La guerre des prix relancée
Il faut le reconnaître, en dévoilant il y a une semaine ses offres quadruple-play (commercialisées pour le grand public à la mi-mai), Virgin Mobile a frappé un grand coup. Les dirigeants de Free, attaqués sur leur point fort (les prix), ne s’y sont d’ailleurs pas trompés. En privé, Xavier Niel s’insurgeait ainsi contre le fait de présenter l’opérateur mobile dégroupé comme le moins cher du marché sur le segment des offres convergentes fixe-mobile, en soulignant que sa marque Alice commercialisait un forfait d’entrée de gamme à 9,99 euros. Outre le fait qu’il faut ajouter 1,99 euros pour obtenir le service audiovisuel, ce service est limité aux seules chaînes gratuites de la TNT et Alice ne propose pas de quadruple-play : mais il est vrai qu’avec un forfait mobile illimité de Free, on arrive à une addition globale de 31,97 euros, ce qui en fait certainement une offre « quadruple-play » d’entrée de gamme très compétitive.
Pour autant, l’arrivée de Virgin Mobile, qui s’impose sur le marché comme le cinquième opérateur intégré, relance la guerre des prix et apporte, au passage, un démenti cinglant aux propos tenus par les grands opérateurs qui soupçonnent Free Mobile de vendre à perte dans la téléphonie. Avec son modèle de « full MVNO », Virgin Mobile arrive à sortir un forfait comprenant 4 h. de communications, SMS illimités et Internet capé à 3 Go, pour 15,99 euros (sans engagement), très compétitif par rapport au forfait illimité à 19,99 euros de Free. Avec un gros avantage sur son concurrent : si Free doit investir dans son propre réseau et s’assurer que le service marche bien (notamment au niveau des interconnexions avec Orange), Virgin Mobile loue le réseau de SFR et bénéficie directement des améliorations techniques réalisées par ce dernier. Sans pour autant jouer le rôle de low-cost de la filiale de Vivendi, Virgin Mobile comptant conclure un deuxième accord de « full MVNO » avec Orange.

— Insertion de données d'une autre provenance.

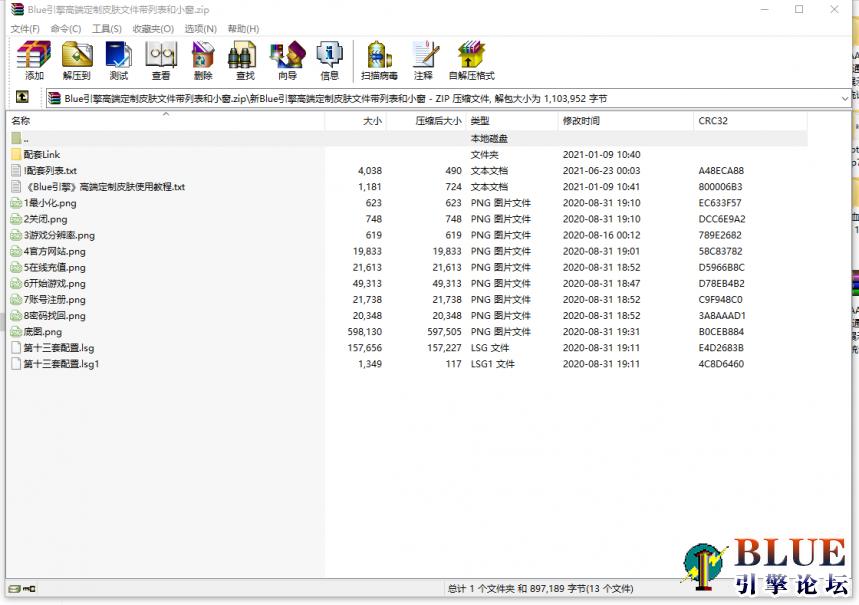Screen dimensions: 859x605
Task: Open the Comment (注释) toolbar icon
Action: (x=424, y=60)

Si l’arrivée de Free avait déjà provoqué un gros problème chez les trois grands opérateurs, la contre-attaque lancée par Virgin Mobile complique donc un peu les choses. Car, ce dernier confirme non seulement la thèse des dirigeants d’Iliad sur les prix trop élevés dans la téléphonie mobile, mais montre aussi que les prix du haut débit fixe peuvent baisser, alors que les opérateurs avaient profité de la hausse de la TVA et de l’introduction de nouvelles box pour les relever. Un coup dur supplémentaire pour Orange, SFR et Bouygues Telecom qui comptaient sur leurs offres quadruple-play pour essayer de résister à Free. Or leurs tarifs et le contenu des offres mobiles ne tiennent plus la route face à Virgin Mobile. Un problème aussi pour Free, qui n’est plus le mieux-disant en matière tarifaire, alors que sa cible (les jeunes urbains) pourrait être tentée par Virgin Mobile. C’est donc bien à une révision en profondeur de leurs offres (mobiles et haut débit fixe) et des grilles tarifaires que les trois grands opérateurs doivent s’atteler, dans des délais plus courts qu’ils ne l’avaient, peut-être, estimé au moment de l’arrivée de Free Mobile.